Maybe our sites have all the information they possess online, but if that is the case then you have to wonder how decisions are made with the paucity of facts. The Loudoun site is a prototype of what transparent government looks like and should be emulated wherever possible.
Class sizes, which as I recall were around 32-36 pupils when I was a kid, will increase. Interactive video conferencing will become more widespread and extracurriculars, including athletics, will take a hit. There probably will have to be a millage increase proposal. All of this constitutes a paradigm shift in the way our schools teach. All of this will take conflict and hair tearing to figure out. I'll remind you that as taxpayers, students, parents, teachers, and administrators we all are in this together. If you can't compromise, don't get into this discussion because there is going to be radical change in what has been a somewhat staid system. This is going to be a harrowing experience for all concerned. Intelligent proposals will help but shouting won't get us anywhere.

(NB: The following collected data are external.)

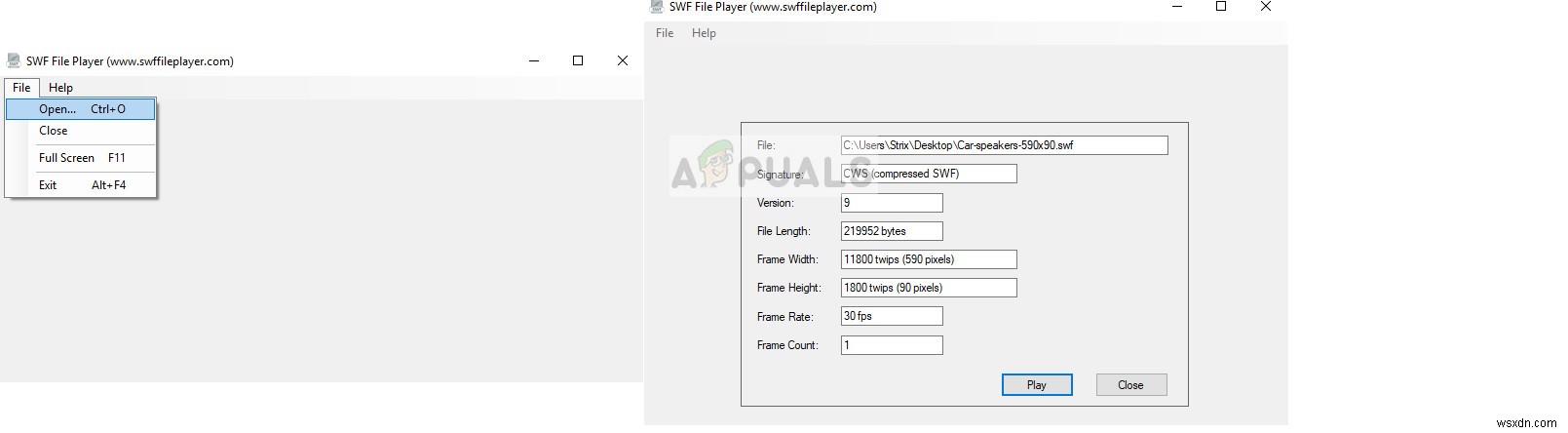The width and height of the screenshot is (1568, 433).
Task: Maximize the window with the open File menu
Action: (x=578, y=60)
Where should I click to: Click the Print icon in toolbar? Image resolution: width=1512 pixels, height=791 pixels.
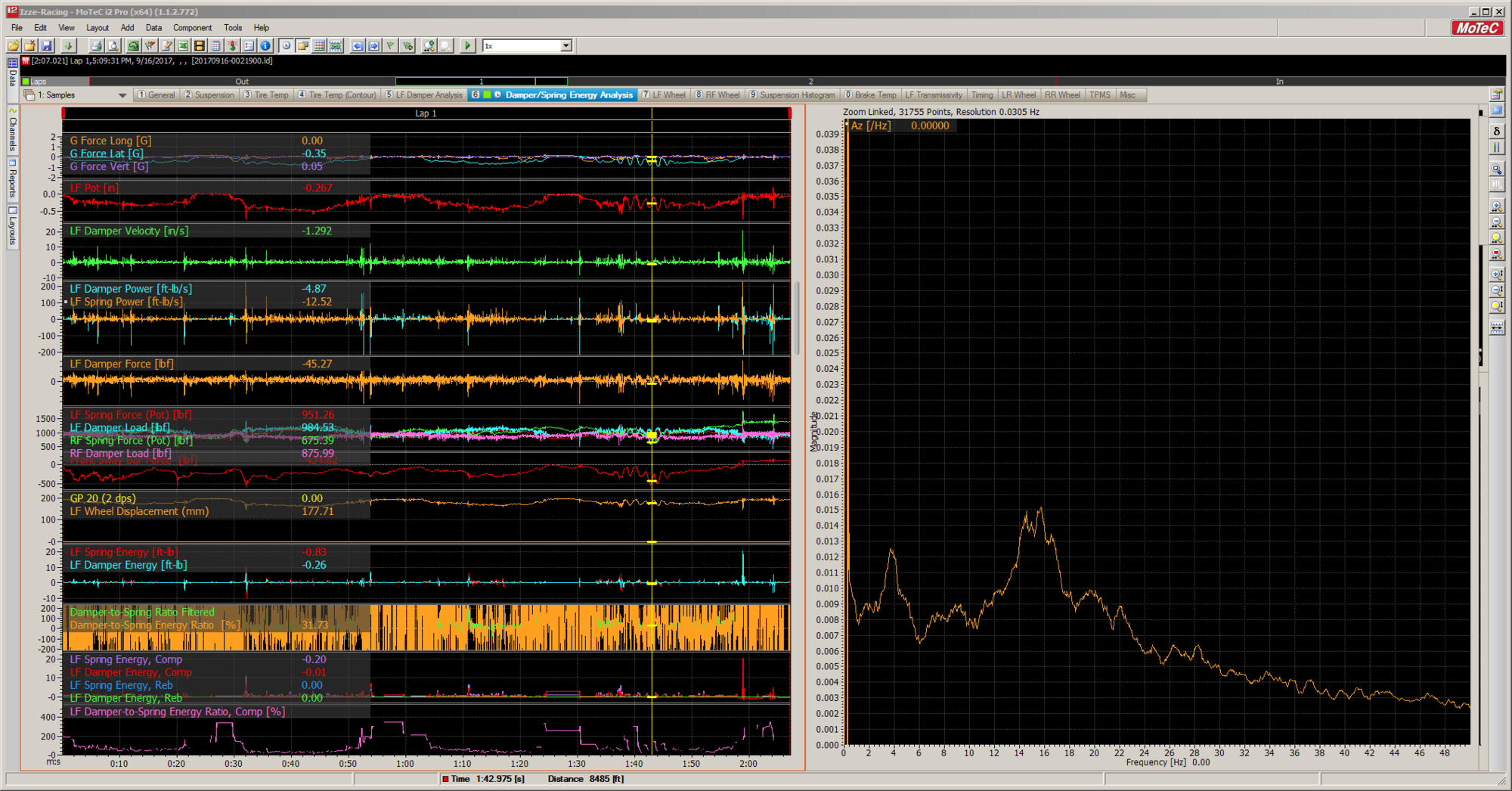[x=96, y=46]
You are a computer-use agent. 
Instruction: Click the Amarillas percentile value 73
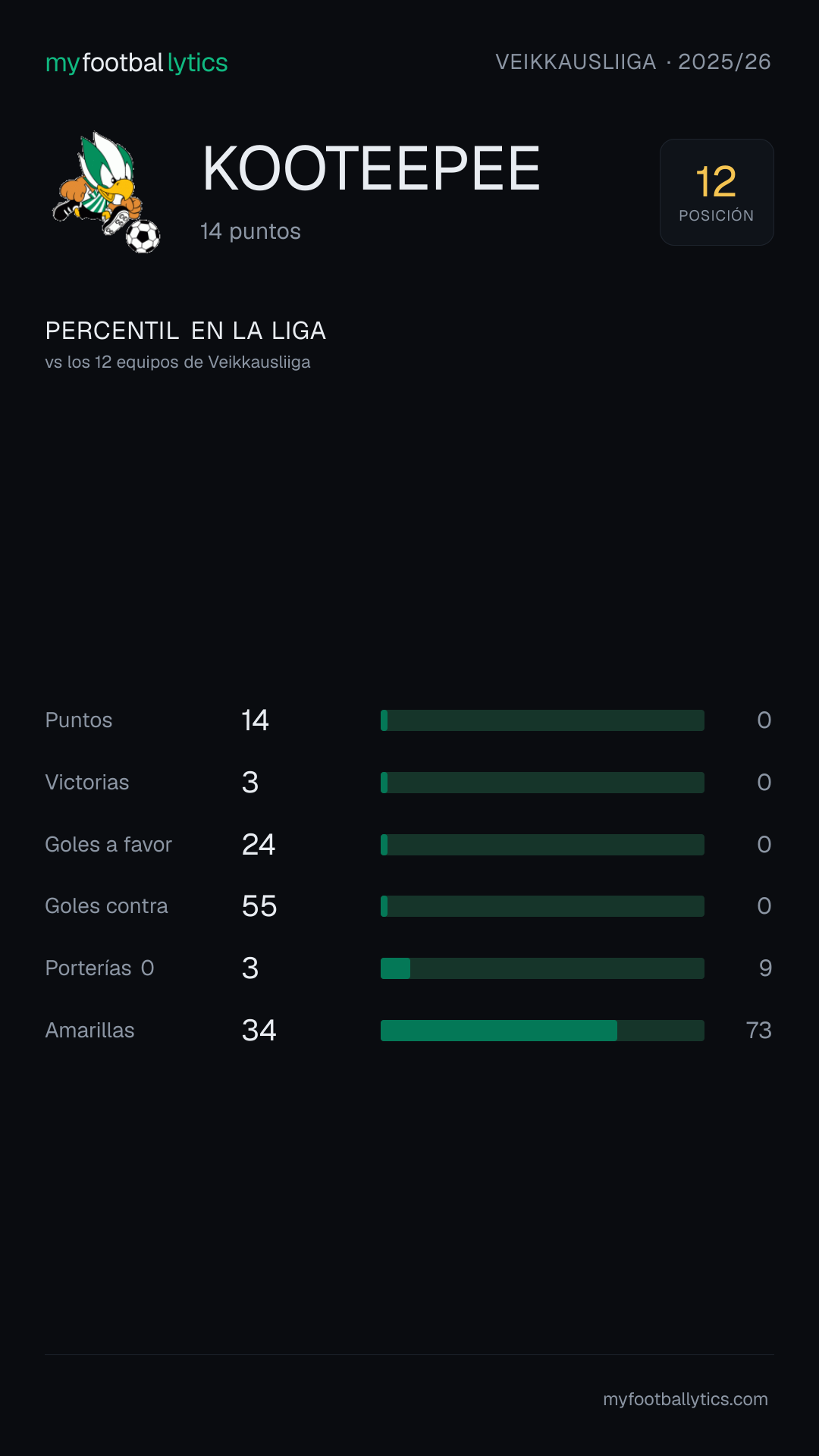[x=758, y=1031]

Lt. Gov. Brian Calley on a recent visit equated Michigan's progress with economic progress. I would have too given our region and its high unemployment and declining population. Even though the state as a whole has "turned the corner," Northeast Michigan has not. We still cannot provide meaningful employment opportunities for our offspring and still sustain jobs for those lucky to have jobs.
Are they any other initiatives other than the drone project on the horizon? From an industrial perspective we've lost Detroit Gasket, Fletcher Paper and Thunder Bay Manufacturing/Allegheny Technologies over the past years.
Calley said growth of jobs and population would help Michigan and it's also the tonic for a region. The economy may not be foremost in our minds, but it is the single topic that can solve many problems within our area. If we are to see economic growth, we have to restructure our infrastructure and regulations to accomplish that goal. Consolidating high, inefficient government units with efficient, low-expense units is one means to accomplish this. Providing the same or better services more economically should be the goal of any consolidation effort.
That's what school districts are starting to do and it's a great first step for others to follow.
It might be gut wrenching at first, but ultimately we all will benefit from it.